L’éducation d’un enfant trisomique n’est pas de tout repos. Elle réclame beaucoup de temps, d’efforts et de dévouement. Il faut par ailleurs être patient et nourrir des attentes réalistes. “ S’occuper d’Ana implique de nombreuses choses, témoigne Soledad, sa mère. En plus d’accomplir les tâches ménagères habituelles, j’ai dû apprendre à devenir une mère patiente, mais aussi à jouer les rôles de kiné et d’infirmière. ”

Cependant, beaucoup de familles affirment que la présence d’un enfant trisomique a resserré leurs liens. Ses frères et sœurs montrent moins d’égoïsme, plus d’empathie et sont plus compréhensifs envers les handicapés en général. “ Notre patience a été amplement récompensée, se félicitent Antonio et María. Elle s’est avérée payante avec le temps. Marta, notre fille aînée, nous a toujours aidés à prendre soin de Sara ; elle s’intéresse sincèrement à elle. Ça lui a donné envie de s’occuper d’autres enfants handicapés. ”

Rosa, la petite sœur de Susana, confie : “ Elle m’a apporté beaucoup de bonheur et énormément d’amour. Grâce à elle, je suis plus compatissante envers les personnes atteintes d’infirmités. ” Sa mère, Elena, poursuit : “ Elle est très sensible à la gentillesse. Quand vous lui donnez de l’amour, elle vous le rend au double. ”

Emily et Barbara, les deux mères citées en introduction, ont constaté qu’un “ trisomique continue toute sa vie de progresser et d’apprendre, et de tirer profit des situations qu’il rencontre ”. Yolanda, elle-​même trisomique, adresse ce conseil simple aux parents d’enfants dans son cas : “ Aimez-​les très fort. Occupez-​vous d’eux comme mes parents se sont occupés de moi. Et n’oubliez pas d’être patients. ”

[Note]

^ § 4 L’anomalie est également appelée syndrome de Down, du nom du médecin anglais John Langdon Down, qui fut le premier à la décrire avec exactitude, en 1866. Le généticien français Jérôme Lejeune a découvert, en 1959, que les cellules des trisomiques comportent un chromosome en trop, soit 47 au lieu de 46. Des recherches ultérieures ont révélé que le chromosome surnuméraire affectait la 21paire de chromosomes.

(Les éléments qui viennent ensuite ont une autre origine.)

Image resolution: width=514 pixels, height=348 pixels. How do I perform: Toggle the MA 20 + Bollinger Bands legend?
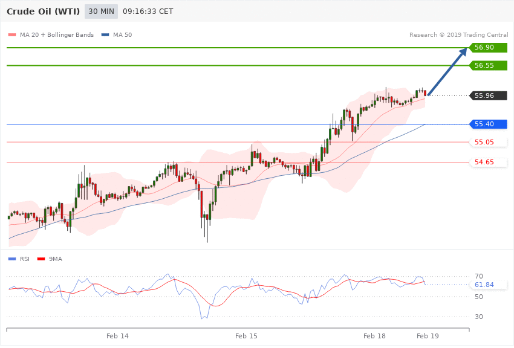click(x=51, y=34)
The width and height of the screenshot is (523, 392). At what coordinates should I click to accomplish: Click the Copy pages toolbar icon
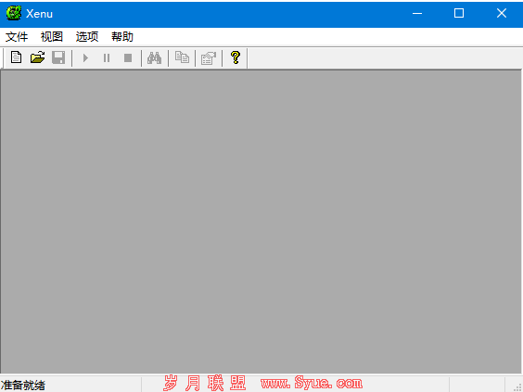(182, 57)
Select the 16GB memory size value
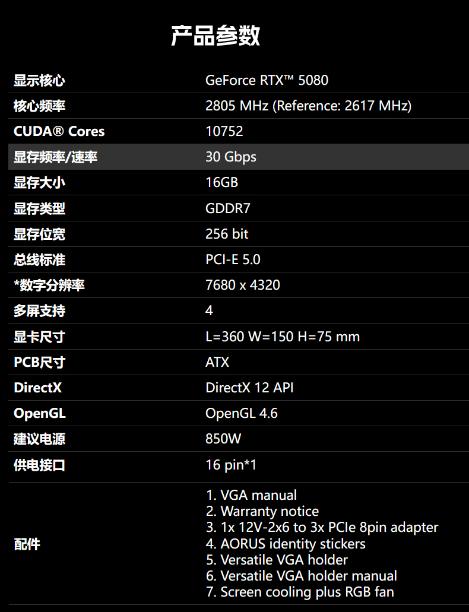The height and width of the screenshot is (612, 469). [x=221, y=183]
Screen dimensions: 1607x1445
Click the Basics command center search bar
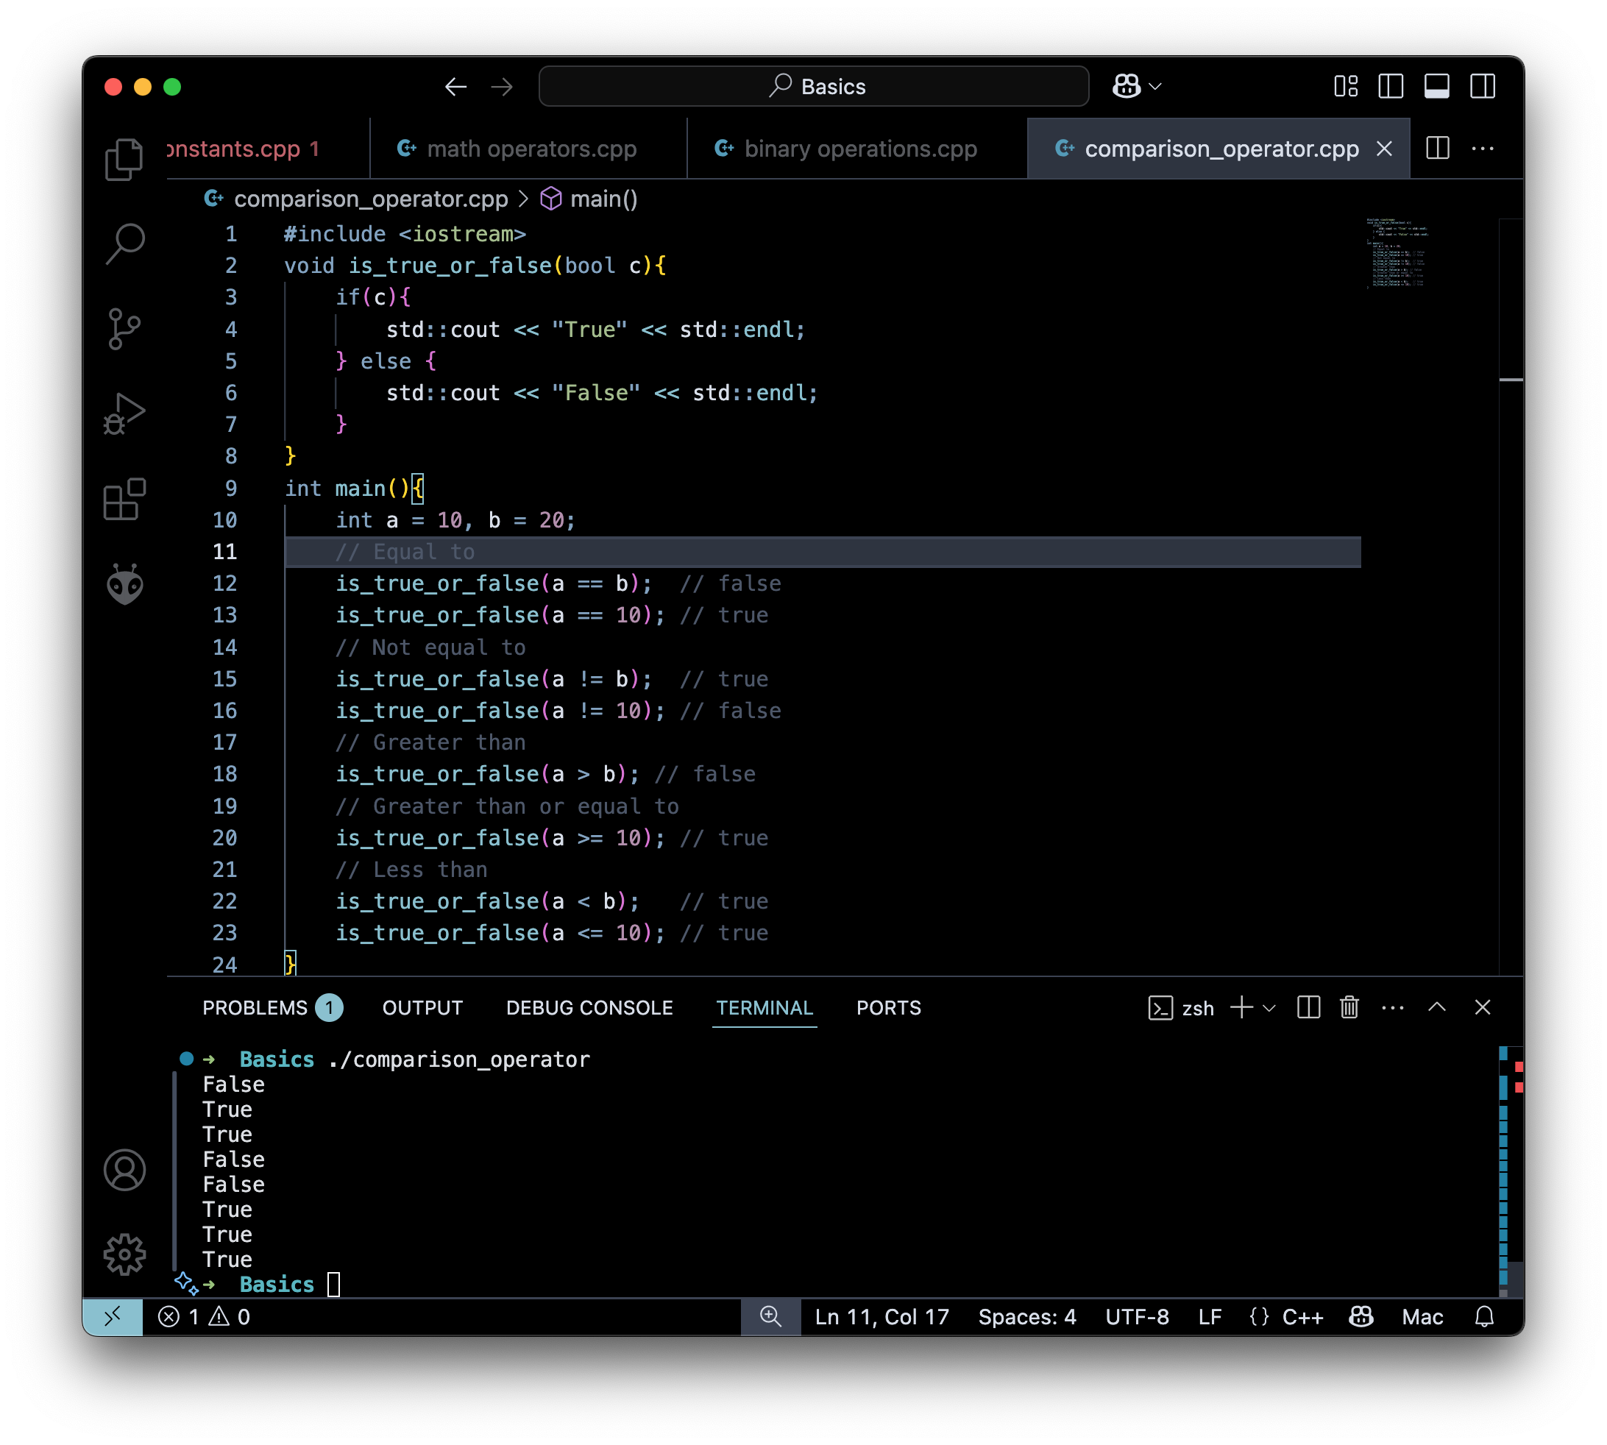(812, 86)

[Encadré/Illustrations, pages 20, 21]

Ont-​ils goût à la vie ?

Donnons-​leur la parole...

“ J’aime mon travail à l’atelier de mon centre de formation, parce qu’il m’aide à me sentir utile. ” — Manuel, 39 ans.

“ Ce que je préfère, c’est manger la paella de ma mère et parler de la Bible aux autres avec mon père. ” — Samuel, 35 ans.

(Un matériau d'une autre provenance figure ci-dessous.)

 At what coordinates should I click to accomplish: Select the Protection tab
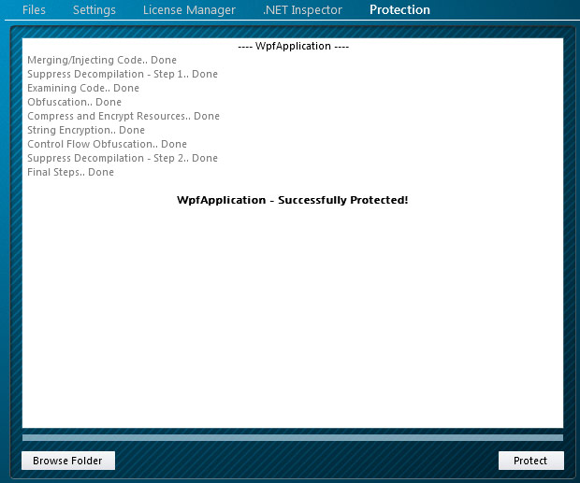coord(399,10)
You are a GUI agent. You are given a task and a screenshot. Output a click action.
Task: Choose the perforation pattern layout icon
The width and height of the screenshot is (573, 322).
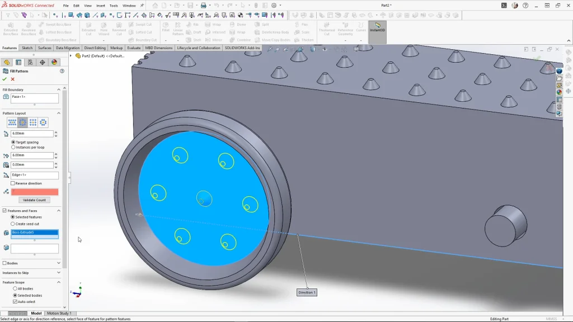[x=12, y=122]
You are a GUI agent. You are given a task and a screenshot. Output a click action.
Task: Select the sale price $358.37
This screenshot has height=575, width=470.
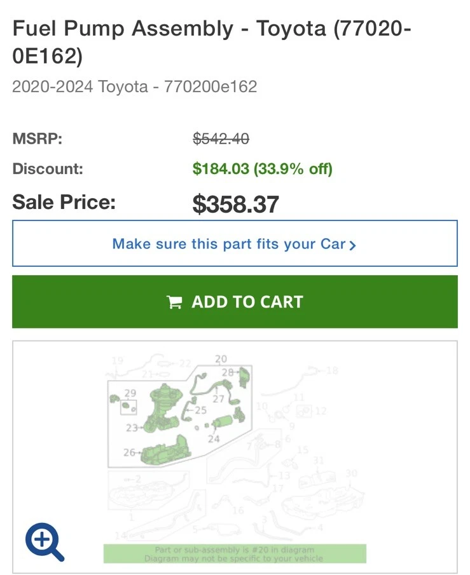tap(237, 204)
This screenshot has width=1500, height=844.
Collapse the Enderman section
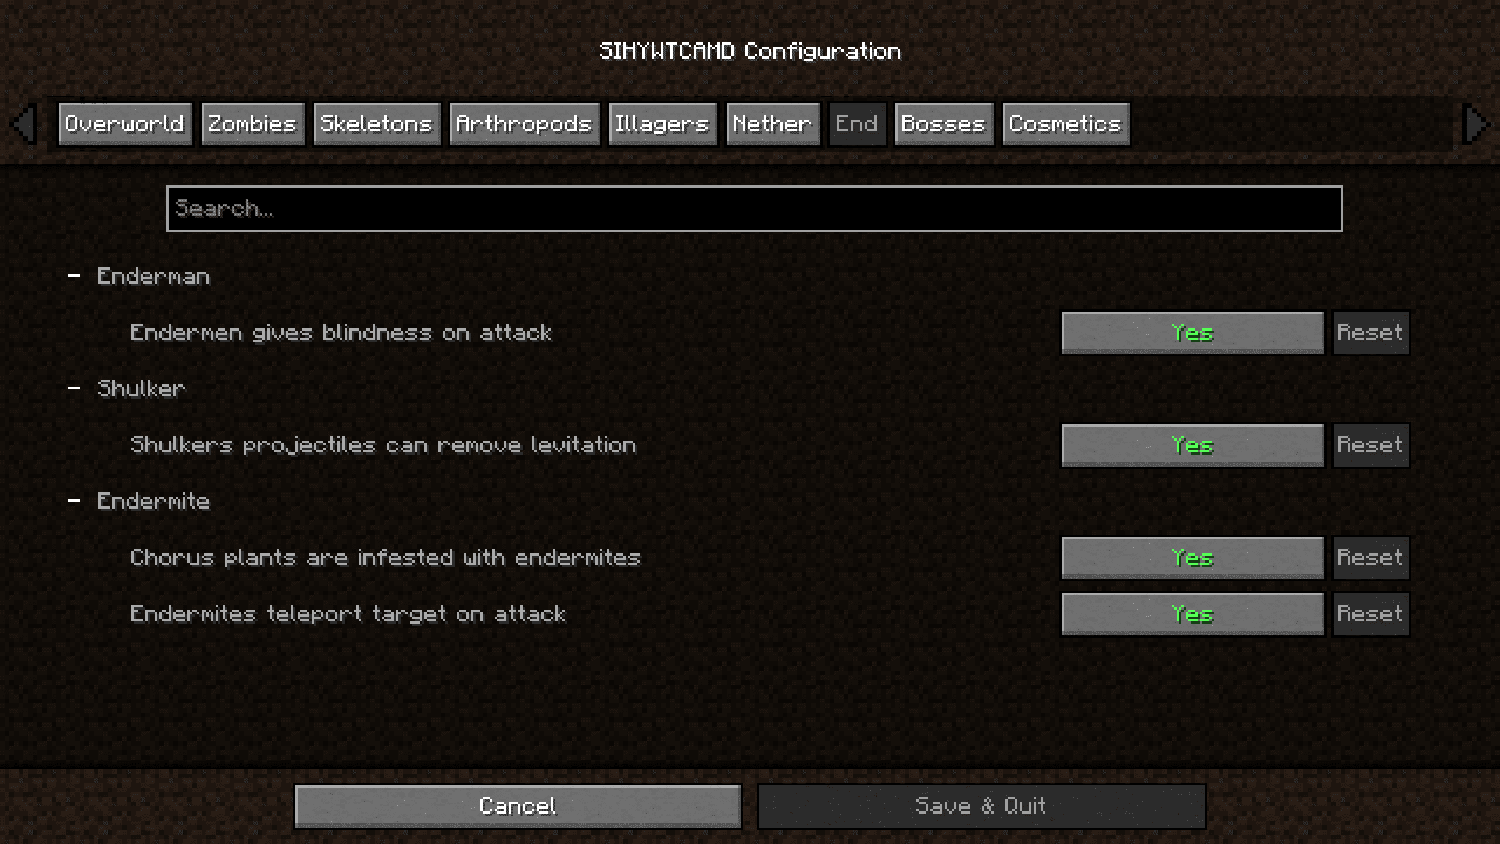coord(75,275)
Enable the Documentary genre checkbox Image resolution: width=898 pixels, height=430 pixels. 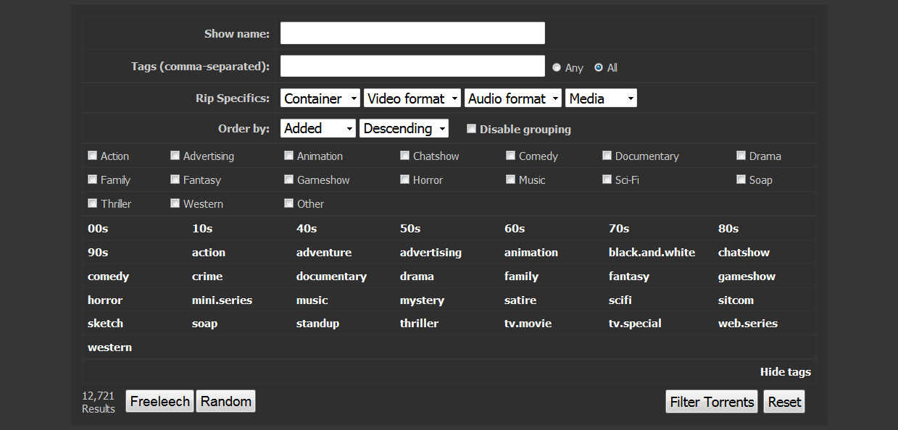(607, 156)
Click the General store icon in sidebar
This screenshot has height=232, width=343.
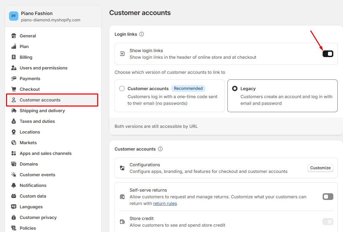tap(14, 36)
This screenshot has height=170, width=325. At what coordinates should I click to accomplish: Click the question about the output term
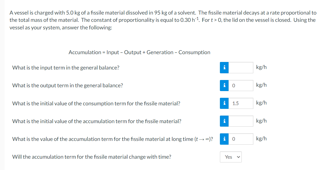point(68,85)
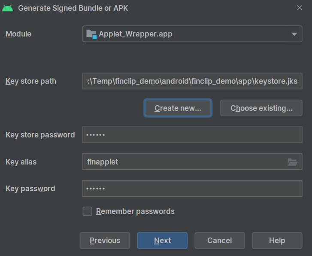Select the Applet_Wrapper.app module text
The width and height of the screenshot is (312, 256).
[x=136, y=34]
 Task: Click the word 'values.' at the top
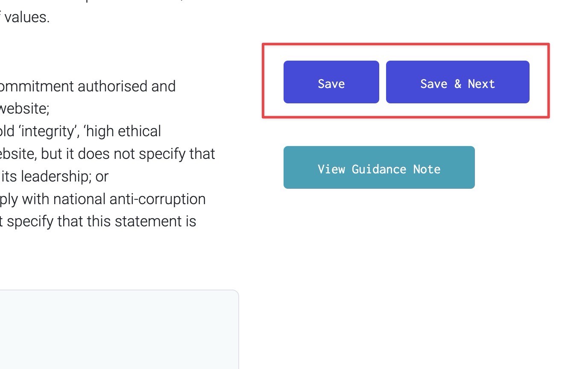point(26,18)
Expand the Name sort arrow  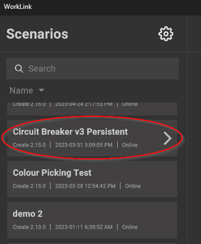(42, 90)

“ J’aime aller à l’école parce que je veux apprendre et parce que mes enseignants m’aiment beaucoup. ” — Sara, 14 ans.

“ Ne t’inquiète pas, comporte-​toi bien, joue avec tout le monde et tu apprendras petit à petit. ” — Yolanda, 30 ans.

“ J’aime beaucoup lire, écouter de la musique et être avec des amis. ” — Susana, 33 ans.

“ Je veux grandir. Je veux une vie. ” — Jasmine, 7 ans.

[Encadré/Illustration, page 22]

Quand vous communiquez...

Voici quelques suggestions pour mieux communiquer avec un trisomique :

● Mettez-​vous bien en face de lui pour garantir un contact visuel direct.

● Ayez un langage simple et faites des phrases courtes.

● Accompagnez vos paroles d’expressions du visage, de gestes et de signes.

● Laissez-​lui le temps de comprendre et de répondre.

● Écoutez-​le attentivement et faites-​lui répéter les instructions.